Sorrentino's inward turn of narrative is confirmed by his practice in Odd Number, a brief (159-page) reinvestigation of how his earlier novel, Imaginative Qualities of Actual Things, might have been assembled. In the earlier work Sorrentino had used the well-established formal device of the roman à clef to structure his narrative; his use of footnotes and intrusively parenthetical remarks indicates that the form is barely able to contain his rage against some of these characters drawn from a lifestyle he was now rejecting. Odd Number transposes this volatility to the novel's form itself. Like Aberration of Starlight, the tale is told several times, but here the emphasis is even more on the uncertainty of events. The first time through the reader is given a question-and-answer dialogue, as in detective fashion the voice of the novel interrogates its own resources to discover exactly what has happened. This section's awkward and uncertain rhythm yields to a more fluently conversational account of the book's eventsall of which originally transpired in Imaginative Qualities of Actual Things, now supplemented with coy references to Sorrentino's other novels. But the authority of part two yields to a cross examination of the documents themselves: the contents of dresser drawers, photographs, and other possessions which contradict certain assertions of both previous sections, virtually unmaking the novel which has been read.

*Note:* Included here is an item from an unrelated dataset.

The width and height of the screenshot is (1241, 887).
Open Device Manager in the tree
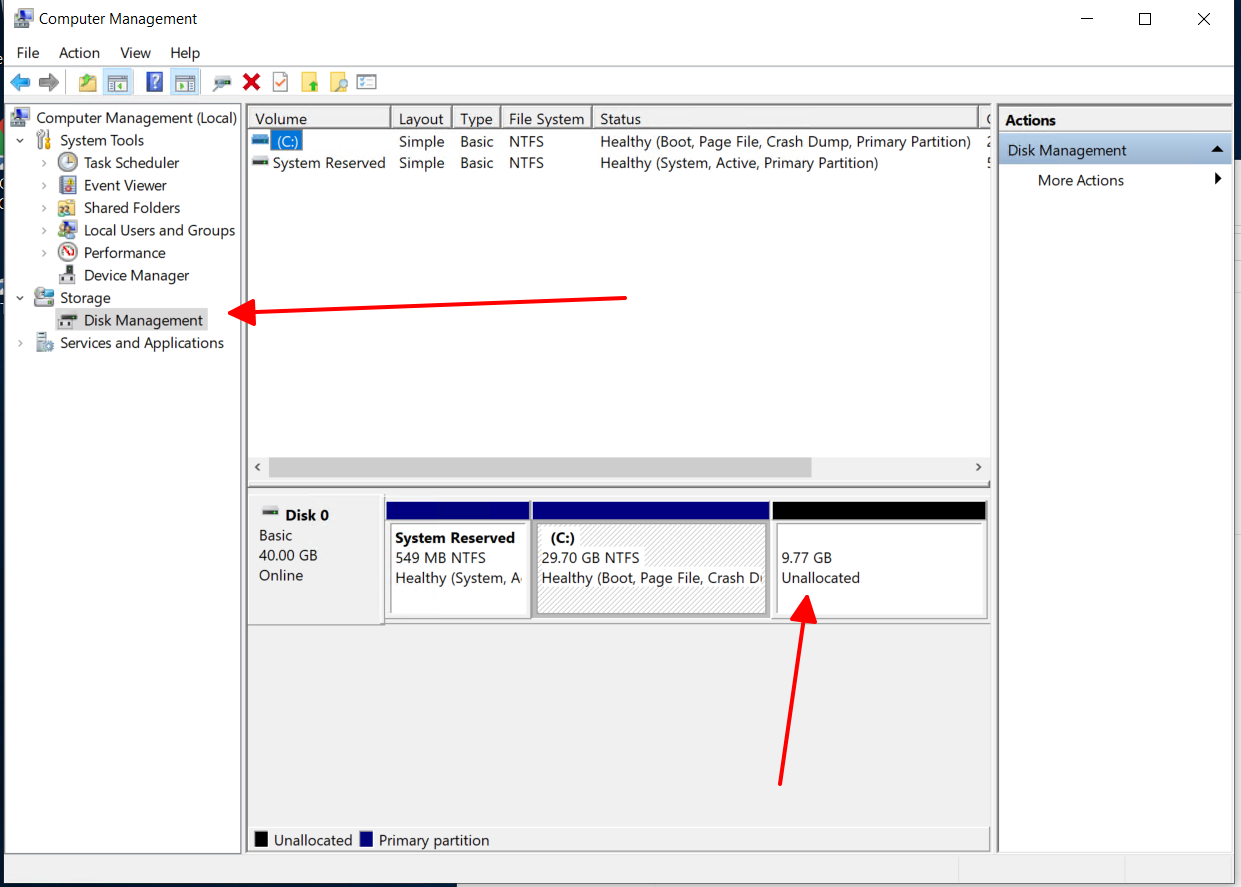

The novel, therefore, is no more reliable a report on the world than the self-conscious rage of Sorrentino's earlier version, a reminder that truth, if one cares for it, must be found beyond the fiction writer's practice no matter how it might be structured.

That the matters of Imaginative Qualities can be extended infinitely across time and space is evident from Sorrentino's success with Rose Theatre, in which the female characters attempt to correct apparent misinformation from Odd Number, data now considered errant not because of any mistakes in that particular work but because the questions which generated it excluded certain possibilities of discourse. The very attempt to stabilize reality, however, adds a new dimension to its nature, which invites further uncertaintiesa reminder of the continuously evolving nature of fiction, which in its struggles to provide a persuasive account of reality only confounds its unverifiable nature.

Sorrentino's trilogy of responses to Imaginative Qualities concludes with Misterioso. Here the narrative aspires toward the encyclopedic as a strategy for both inclusiveness and authority. Yet because previous facts can only be clarified by the introduction of new materials, verifiability still remains in dispute. That the novel is set in a supermarket implies both its structure and utility: there is no firm basis for its narrative, but rather a wide variety of materials from which to select, a treasury of stories one can choose according to fancy. Yet no one would ever try to draw conclusive substance from everything; there can even be narratives that threaten to distract by their intrusion, the resistance to which constitutes a sub-theme in itself. Simply to comprehend all that is possible remains the novel's goal, an activity reflecting on Sorrentino's activity in writing the initial work, a novel that can expand infinitely with each reconsideration.